Exodus 1:8-18

8 A new king came to power in Egypt who didn't know Joseph.
9 He spoke to his people in alarm, "There are way too many of these Israelites for us to handle.
10 We've got to do something: Let's devise a plan to contain them, lest if there's a war they should join our enemies, or just walk off and leave us."
11 So they organized them into work-gangs and put them to hard labor under gang-foremen. They built the storage cities Pithom and Rameses for Pharaoh.
12 But the harder the Egyptians worked them the more children the Israelites had - children everywhere!
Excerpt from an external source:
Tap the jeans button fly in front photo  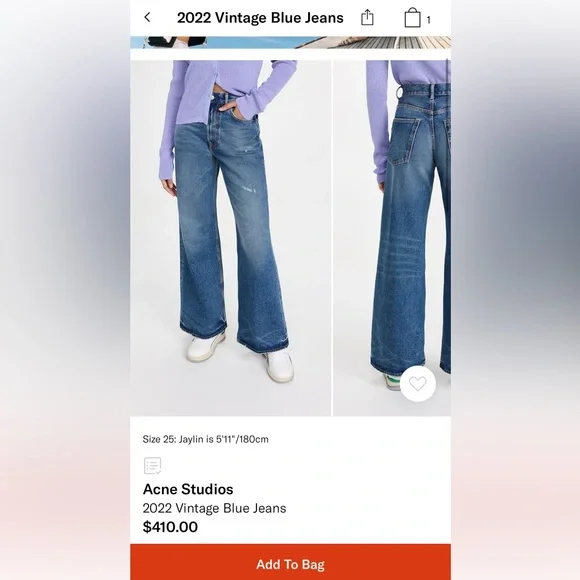coord(214,124)
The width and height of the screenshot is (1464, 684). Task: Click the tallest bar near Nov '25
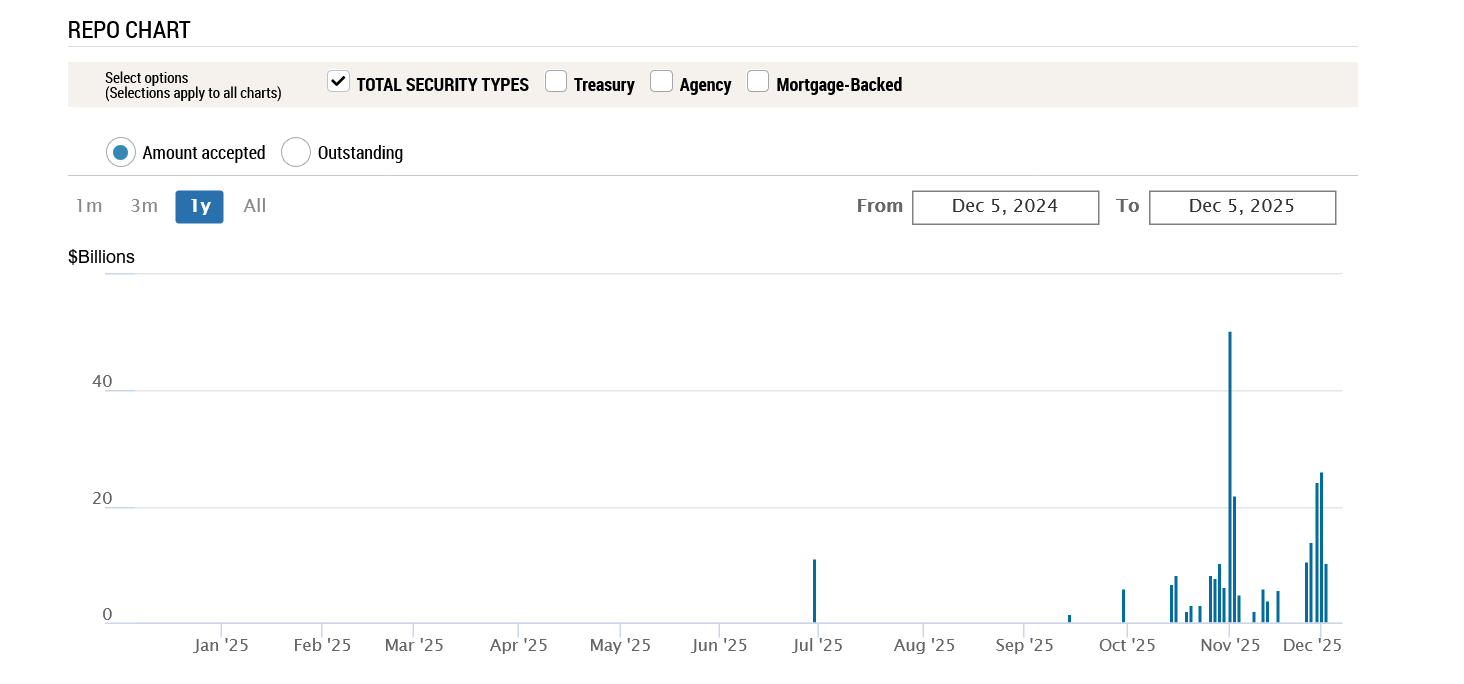point(1230,480)
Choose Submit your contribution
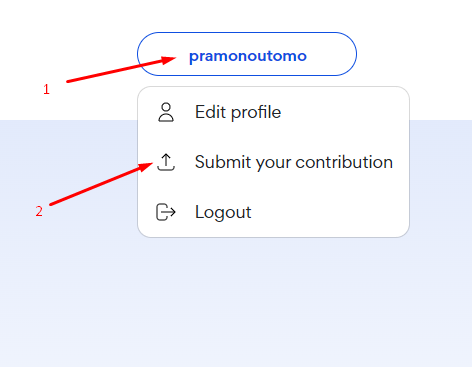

The Egyptians got so they couldn't stand the Israelites
13 and treated them worse than ever, crushing them with slave labor.
14 They made them miserable with hard labor - making bricks and mortar and back-breaking work in the fields. They piled on the work, crushing them under the cruel workload.
15 The king of Egypt had a talk with the two Hebrew midwives; one was named Shiphrah and the other Puah.
16 He said, "When you deliver the Hebrew women, look at the sex of the baby. If it's a boy, kill him; if it's a girl, let her live."
17 But the midwives had far too much respect for God and didn't do what the king of Egypt ordered; they let the boy babies live.
18 The king of Egypt called in the midwives. "Why didn't you obey my orders? You've let those babies live!"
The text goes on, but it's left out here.